Wei Wu Wei
Je ne suis pas, donc je suis

Il semble impossible de se défaire de la notion « je suis ». Elle est comme un bouchon. Dès qu’on la relâche elle remonte à la surface, et, en tous cas — qui l’a tenue. On peut dire qu’il n’y a que le vide, mais alors il y a le vide et celui qui dit qu’il n’y a que le vide, ce qui fait une dualité. Et si on dit que le vide est moi, alors je suis, moi aussi, le vide. Donc je suis toujours.

(Revue Être Libre, Numéros 174-177, Juin-Août 1960)

Traduit de l’anglais

Wei Wu Wei & Natasha

Il semble impossible de se défaire de la notion « je suis ». Elle est comme un bouchon. Dès qu’on la relâche elle remonte à la surface, et, en tous cas — qui l’a tenue. On peut dire qu’il n’y a que le vide, mais alors il y a le vide et celui qui dit qu’il n’y a que le vide, ce qui fait une dualité. Et si on dit que le vide est moi, alors je suis, moi aussi, le vide. Donc je suis toujours.

Evidemment l’inexistence du « je » ne peut pas être dite… Mais peut-elle être pensée ? Ce qu’on entend normalement par « pensée » est capable potentiellement d’expression verbale, donc elle ne peut pas être pensée non plus.

Qu’est-ce que le « je », si ce n’est pas une présence? Je suis une présence, si je suis quoique ce soit.

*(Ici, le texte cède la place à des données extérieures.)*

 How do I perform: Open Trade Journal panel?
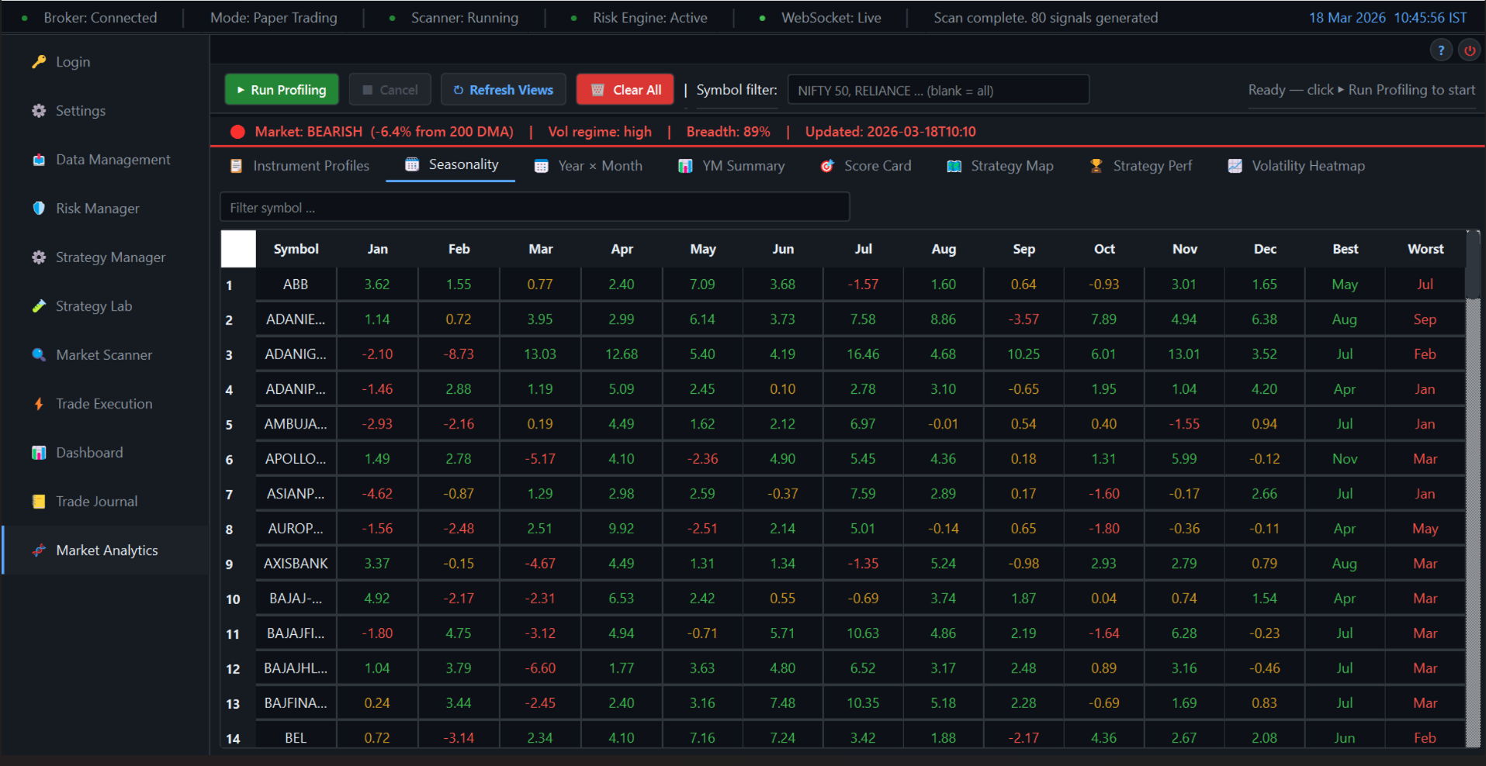95,501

Mais où il y a une présence, il peut y avoir une absence. Donc si je suis une présence, je peux aussi bien être une absence. Mais alors, évidemment, une absence implique une présence. Une absence est aussi une présence, dans la réalité, une présence une absence, et je suis Non-moi, et Non-moi est moi. Non-existence implique existence, de façon que je ne peux pas ne pas exister sans exister. Non, on ne peut pas disposer de moi, parce que, en le faisant, mon existence se trouve en même temps posée. Je suis un concept, et tous les concepts sont dualistes, de façon que mon inexistence ne peut pas être pensée.

Mais tirer la conclusion de cette analyse dualiste, que nécessairement je suis en réalité, serait injustifiable. Dualistiquement, inévitablement je suis, mais, il me semble, non-dualistiquement, et encore inévitablement, qu’il n’est pas possible que je sois. Le fait même que dualistiquement il est inévitable que je suis est la preuve que non-dualistiquement je ne peux pas être.

Ne sommes-nous pas arrivés à établir quelque chose qui ne peut être établi par aucun autre moyen ? Pour nous la manifestation est une manifestation de la non-manifestation, et la non-manifestation est une non-manifestation de la manifestation : il ne peut pas ne pas y avoir de manifestation dans la dualité, et pour cette raison dans la réalité il ne peut pas y avoir de manifestation. C’est pour cela que Hui Neng a pu dire :

« Depuis le commencement rien n’est », ni chose, ni entité, ni monde, ni moi. Le monde est mon concept, fait de perceptions sensorielles : aucun concept ne peut être réel. Je suis un concept, basé sur des perceptions sensorielles. Je ne peux pas être réel.

C’est sûrement toute la vérité ? Conceptuellement nécessairement je suis; et à travers moi le monde nécessairement est. Mais, au delà du concept-dualisme, rien n’est, et cela c’est le vide. Le vide est en même temps un non-vide, c’est-à-dire un plenum, autant qu’il soit un concept. Il n’y a absolument rien qui puisse être dit à ce sujet. Mais il peut être appréhendé par la cognition, par la cognition qui est définitivement au delà de la pensée. Essayer de le dire, essayer d’en faire un concept serait futile.

Alors, que pouvons-nous faire ? Quand la notion m’arrive que je suis — je peux toujours rire.

Ayant ri à la notion que je suis — et, en effet, elle est bien plus drôle, parce que plus absurde que la notion que je ne suis pas, qui nous a fait bien rire la première fois que l’on s’en est aperçu — alors quoi ? Conceptionnellement je suis, même trop. Supra-conceptionnellement il y a le rire. Lequel choisirais-je ? Il n’y a pas à choisir. Je suis et je ne suis pas aussi longtemps que je vivrai.